Segment Open

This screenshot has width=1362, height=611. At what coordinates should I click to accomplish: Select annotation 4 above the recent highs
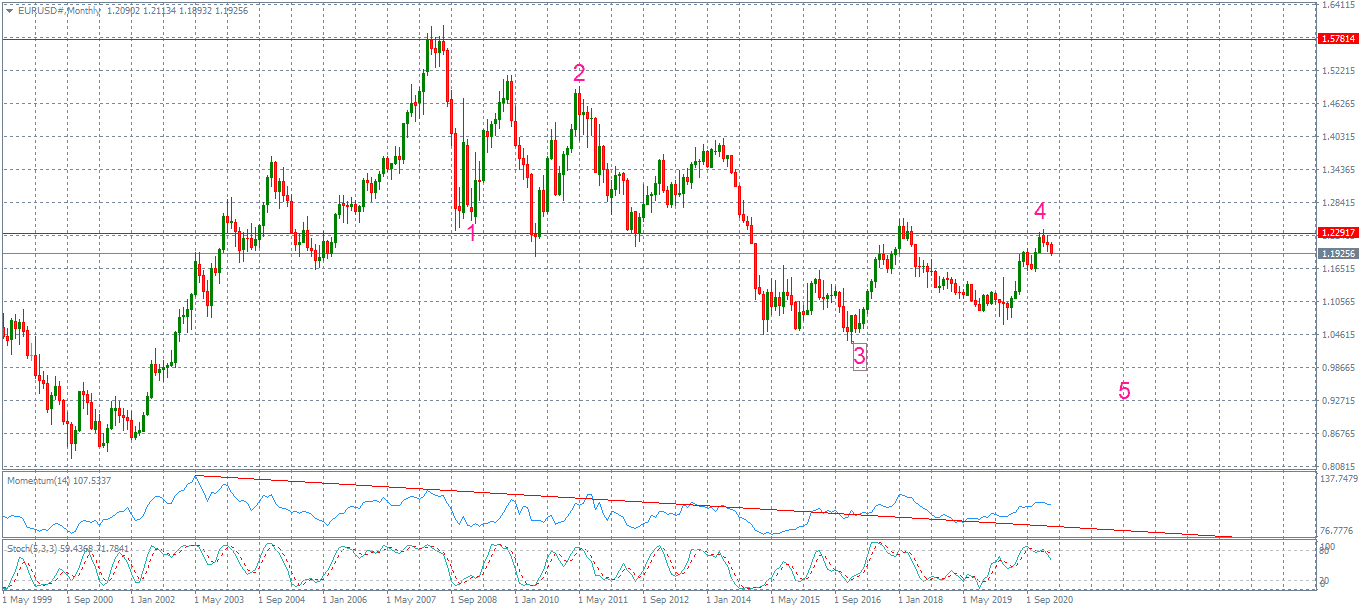[1041, 211]
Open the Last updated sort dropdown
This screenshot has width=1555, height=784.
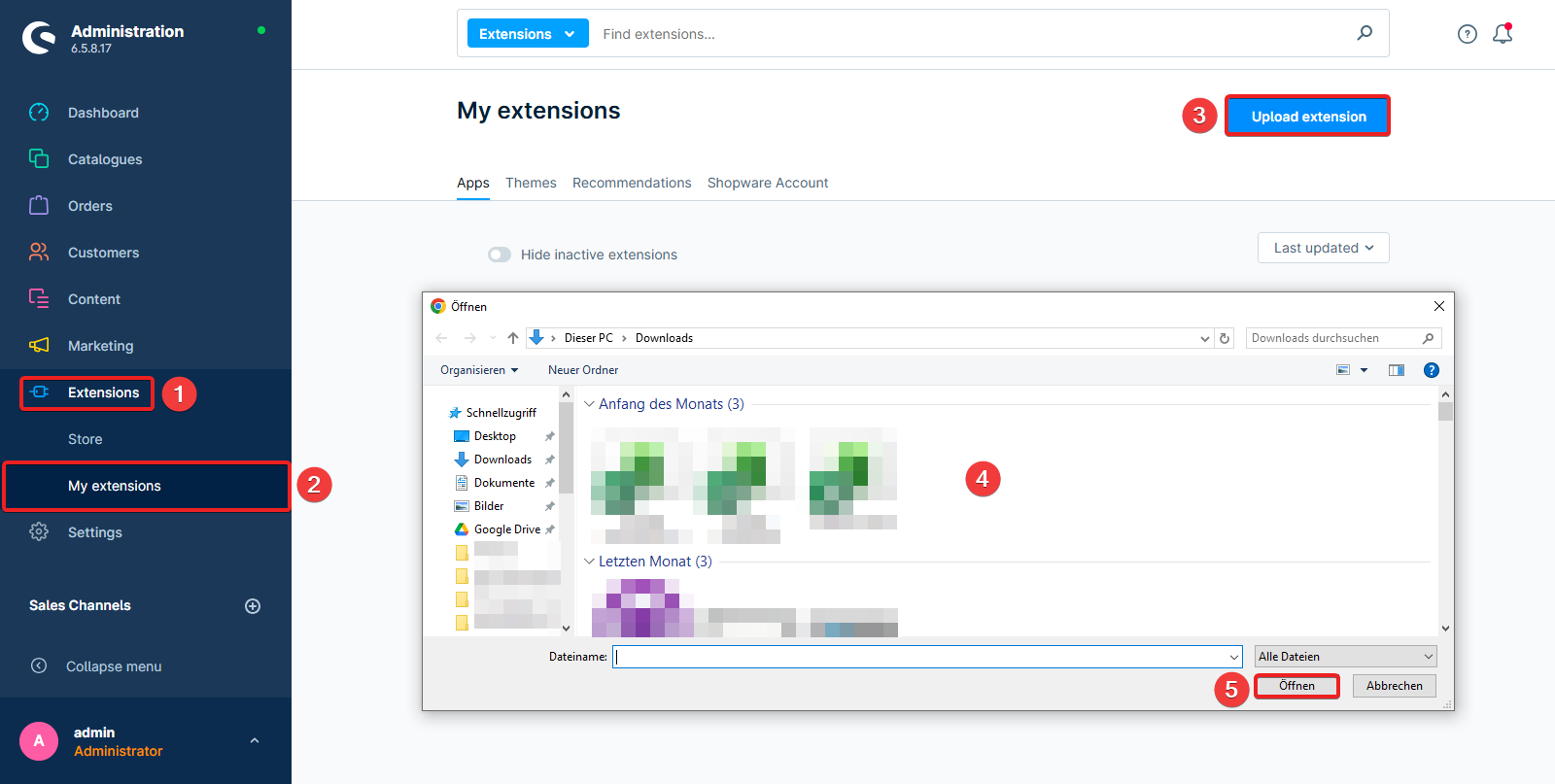point(1323,248)
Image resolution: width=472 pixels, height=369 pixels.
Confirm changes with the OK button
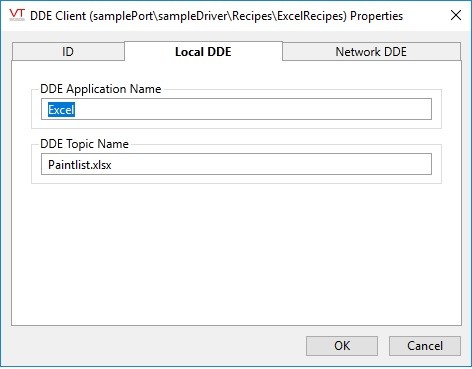[342, 346]
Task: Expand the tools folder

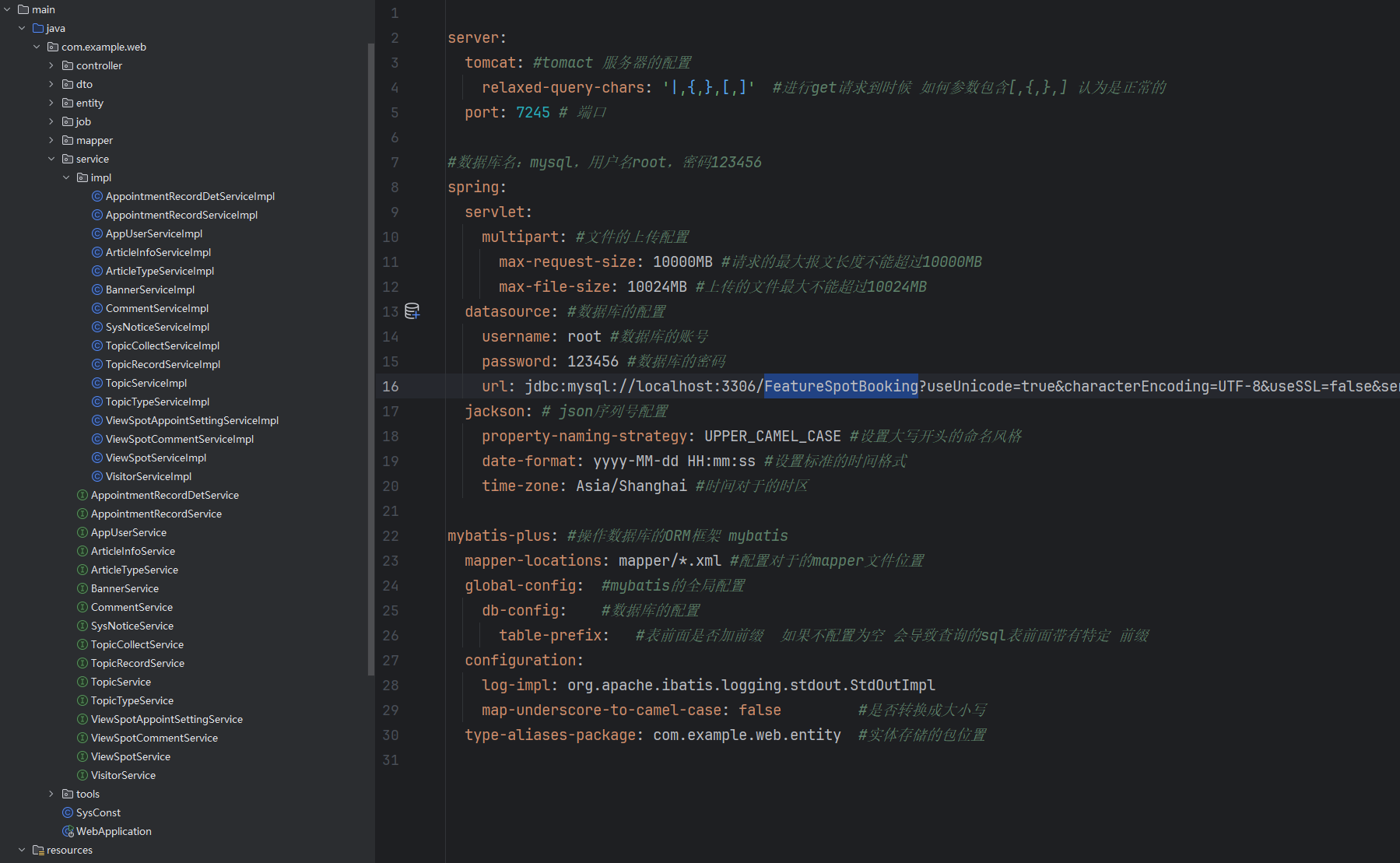Action: 51,794
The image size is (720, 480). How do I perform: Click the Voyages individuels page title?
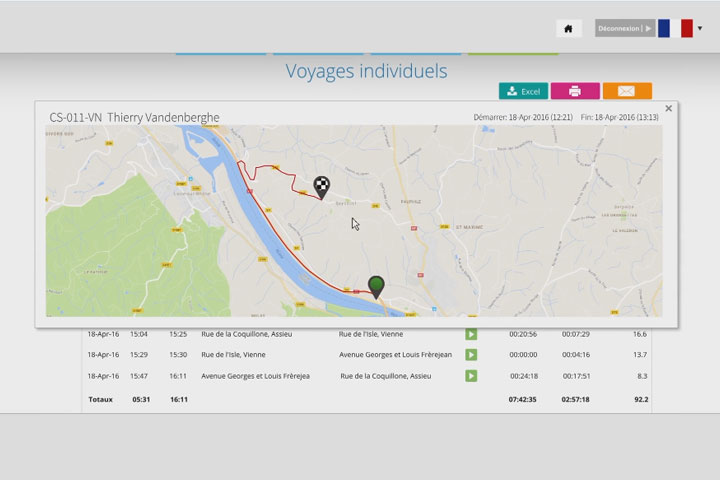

Segment Closed

* _Exercise objective_
Leave the pictures aside and output each entry exactly as it stands.

* _Written solution_
This screenshot has width=1362, height=611. At what coordinates should I click to accomplish: Select annotation 4 above the recent highs
[1041, 211]
Open the Last updated sort dropdown
This screenshot has width=1555, height=784.
point(1323,248)
Image resolution: width=472 pixels, height=369 pixels.
Confirm changes with the OK button
[342, 346]
Task: Expand the tools folder

Action: 51,794
The image size is (720, 480). How do I perform: Click the Voyages individuels page title?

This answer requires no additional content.